Oscar Niemeyer (b. December 15, 1907)
Oscar Ribeiro de Almeida Niemeyer Soares Filho is considered to be a pioneer in creating new possibilities for using the reinforced concrete just for aesthetical reasons. He started with designing the first state-sponsored skyscraper in the world, for the Brazilian government. He was part of the international team that designed the UN headquarters in New York and his conceptual plan was the main source of inspiration for the constructors. His membership in the Brazilian Communist Party limited his chances of working in the United States and got him exiled up until 1985. By the time the exile ended, he designed the main administration buildings in Brasilia, the country’s new capital city.After returning to his home-country, Niemeyer continued to design impressive structures around Brazil such as: Niterói Contemporary Art Museum, the Catedral Militar Igreja de N. S. da Paz, the Memorial dos Povos Indigenas and many others. At his age (103), he continues to work at his office in Rio de Janiero.
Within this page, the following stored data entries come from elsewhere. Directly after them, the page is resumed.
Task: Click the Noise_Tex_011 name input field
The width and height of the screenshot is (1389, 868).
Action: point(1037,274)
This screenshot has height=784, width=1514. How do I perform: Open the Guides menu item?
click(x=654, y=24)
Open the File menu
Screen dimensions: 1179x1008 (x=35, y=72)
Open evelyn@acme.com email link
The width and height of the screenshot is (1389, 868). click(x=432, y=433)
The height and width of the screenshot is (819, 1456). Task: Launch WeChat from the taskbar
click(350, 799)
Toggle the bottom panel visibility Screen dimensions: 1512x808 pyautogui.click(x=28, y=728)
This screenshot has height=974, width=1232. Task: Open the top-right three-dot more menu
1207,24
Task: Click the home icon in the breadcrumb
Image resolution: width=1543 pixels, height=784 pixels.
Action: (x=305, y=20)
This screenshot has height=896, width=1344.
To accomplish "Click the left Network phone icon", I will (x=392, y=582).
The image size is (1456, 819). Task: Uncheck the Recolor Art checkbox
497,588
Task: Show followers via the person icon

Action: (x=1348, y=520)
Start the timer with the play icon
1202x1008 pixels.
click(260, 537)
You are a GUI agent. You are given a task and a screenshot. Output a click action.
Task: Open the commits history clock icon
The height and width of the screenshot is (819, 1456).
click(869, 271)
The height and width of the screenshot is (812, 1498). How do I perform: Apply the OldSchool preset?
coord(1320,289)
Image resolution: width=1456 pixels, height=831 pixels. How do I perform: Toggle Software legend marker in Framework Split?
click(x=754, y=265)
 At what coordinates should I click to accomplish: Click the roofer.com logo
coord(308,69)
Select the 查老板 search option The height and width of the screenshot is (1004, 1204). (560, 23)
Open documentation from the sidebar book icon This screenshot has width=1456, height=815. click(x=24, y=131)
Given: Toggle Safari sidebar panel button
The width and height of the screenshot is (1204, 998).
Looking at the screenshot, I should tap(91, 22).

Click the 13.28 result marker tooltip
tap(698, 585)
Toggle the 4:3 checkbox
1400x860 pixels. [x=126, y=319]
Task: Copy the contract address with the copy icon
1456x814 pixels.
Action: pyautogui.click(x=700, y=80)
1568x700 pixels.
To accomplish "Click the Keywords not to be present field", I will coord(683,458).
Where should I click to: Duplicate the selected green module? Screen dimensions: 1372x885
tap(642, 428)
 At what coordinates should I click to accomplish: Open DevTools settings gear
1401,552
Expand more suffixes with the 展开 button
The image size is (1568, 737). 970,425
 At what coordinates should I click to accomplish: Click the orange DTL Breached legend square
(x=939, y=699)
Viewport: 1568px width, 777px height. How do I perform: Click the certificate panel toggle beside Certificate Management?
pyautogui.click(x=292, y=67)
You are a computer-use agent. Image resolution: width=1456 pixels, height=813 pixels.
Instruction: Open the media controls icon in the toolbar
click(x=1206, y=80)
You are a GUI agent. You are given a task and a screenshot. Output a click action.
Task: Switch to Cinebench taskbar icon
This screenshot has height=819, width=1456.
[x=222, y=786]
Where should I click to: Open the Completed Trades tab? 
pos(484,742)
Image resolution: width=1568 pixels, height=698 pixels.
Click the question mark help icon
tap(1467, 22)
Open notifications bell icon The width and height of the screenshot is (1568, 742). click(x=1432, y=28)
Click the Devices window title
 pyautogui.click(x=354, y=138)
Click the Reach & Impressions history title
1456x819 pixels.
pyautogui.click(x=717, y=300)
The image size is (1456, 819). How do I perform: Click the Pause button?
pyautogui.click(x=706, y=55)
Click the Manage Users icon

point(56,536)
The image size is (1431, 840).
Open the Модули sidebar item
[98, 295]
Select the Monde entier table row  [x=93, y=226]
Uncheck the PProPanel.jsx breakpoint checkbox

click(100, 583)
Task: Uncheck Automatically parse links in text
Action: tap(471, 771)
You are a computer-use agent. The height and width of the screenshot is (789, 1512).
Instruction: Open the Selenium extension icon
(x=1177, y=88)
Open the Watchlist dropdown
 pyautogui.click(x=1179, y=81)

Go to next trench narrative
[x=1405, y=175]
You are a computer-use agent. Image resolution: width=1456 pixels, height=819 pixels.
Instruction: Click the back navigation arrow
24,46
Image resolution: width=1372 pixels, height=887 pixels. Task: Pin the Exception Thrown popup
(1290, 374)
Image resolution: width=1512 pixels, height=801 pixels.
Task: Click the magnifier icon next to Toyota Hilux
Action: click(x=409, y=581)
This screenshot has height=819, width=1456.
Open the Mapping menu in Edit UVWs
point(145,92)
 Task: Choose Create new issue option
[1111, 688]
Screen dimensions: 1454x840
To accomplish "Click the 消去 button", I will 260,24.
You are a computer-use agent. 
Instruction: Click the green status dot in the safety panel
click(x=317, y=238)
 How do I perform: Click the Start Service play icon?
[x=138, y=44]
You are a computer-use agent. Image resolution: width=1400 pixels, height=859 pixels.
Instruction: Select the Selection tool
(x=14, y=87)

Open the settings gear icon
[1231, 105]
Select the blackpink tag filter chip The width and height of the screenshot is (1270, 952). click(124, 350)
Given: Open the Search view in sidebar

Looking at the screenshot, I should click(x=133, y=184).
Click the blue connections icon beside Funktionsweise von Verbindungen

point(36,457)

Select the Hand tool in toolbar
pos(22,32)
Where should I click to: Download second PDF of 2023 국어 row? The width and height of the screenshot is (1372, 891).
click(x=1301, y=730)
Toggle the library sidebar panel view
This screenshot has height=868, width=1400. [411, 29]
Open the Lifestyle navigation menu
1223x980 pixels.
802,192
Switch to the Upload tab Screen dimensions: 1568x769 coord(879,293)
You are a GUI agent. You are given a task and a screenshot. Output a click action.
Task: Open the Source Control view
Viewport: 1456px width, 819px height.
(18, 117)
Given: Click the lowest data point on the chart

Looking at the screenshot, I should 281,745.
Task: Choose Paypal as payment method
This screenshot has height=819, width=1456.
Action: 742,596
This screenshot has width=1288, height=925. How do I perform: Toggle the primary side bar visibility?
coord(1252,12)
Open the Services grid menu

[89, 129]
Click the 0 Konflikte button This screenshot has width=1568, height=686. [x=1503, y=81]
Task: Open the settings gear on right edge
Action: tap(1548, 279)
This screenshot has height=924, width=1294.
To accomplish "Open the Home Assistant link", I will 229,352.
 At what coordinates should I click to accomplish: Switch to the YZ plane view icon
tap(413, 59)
Antoni Gaudí (25 June 1852 – 10 June 1926)
Antoni Plàcid Guillem Gaudí i Cornet was a Catalan architect that although worked during the Art Nouveau times, several other influences can be noticed in his works. The Gaudi’s signature city is Barcelona, but his early works include several other projects around Spain. As a devoted Catholic, he designed a structure that will become one of the most populous churches in the world – Sagrada Familia. He designed it to have 18 towers – 12 for the 12 apostles, 4 for the 4 evangelists, one for Mary and one for Jesus. The work on Sagrada Familia commenced in 1882 and is expected to be completed in 2026. Park Güel is one more of his works and another landmark in Barcelona. It is considered a municipal garden and the entrance is free. The park features a terrace and a long bench in the form of a sea serpent, roadways with built in bird nests and colonnaded footpaths and many more. Other brilliant works of Gaudi include Casa Cavalet, Casa Vicens, Casa Batlló and Casa Millà.
Frank Lloyd Wright (June 8, 1867 – April 9, 1959)
Frank Lloyd Wright’s organic architecture gave us timeless works of art, such as masterpiece The Guggenheim Museum in New York, Fallingwater Residence in Mill Run, Arizona State University Gammage Auditorium, Johnson Wax Headquarters, The Frederick C. Robie House in Chicago, Taliesin in Spring Green Wisconsin, etc. Some experts consider him the greatest architect ever; his natural forms seem to blend with nature.Wright was also responsible for the innovative design of the Guggenheim Museum in New York City, which features a rising spiral walkway rather than individual floors.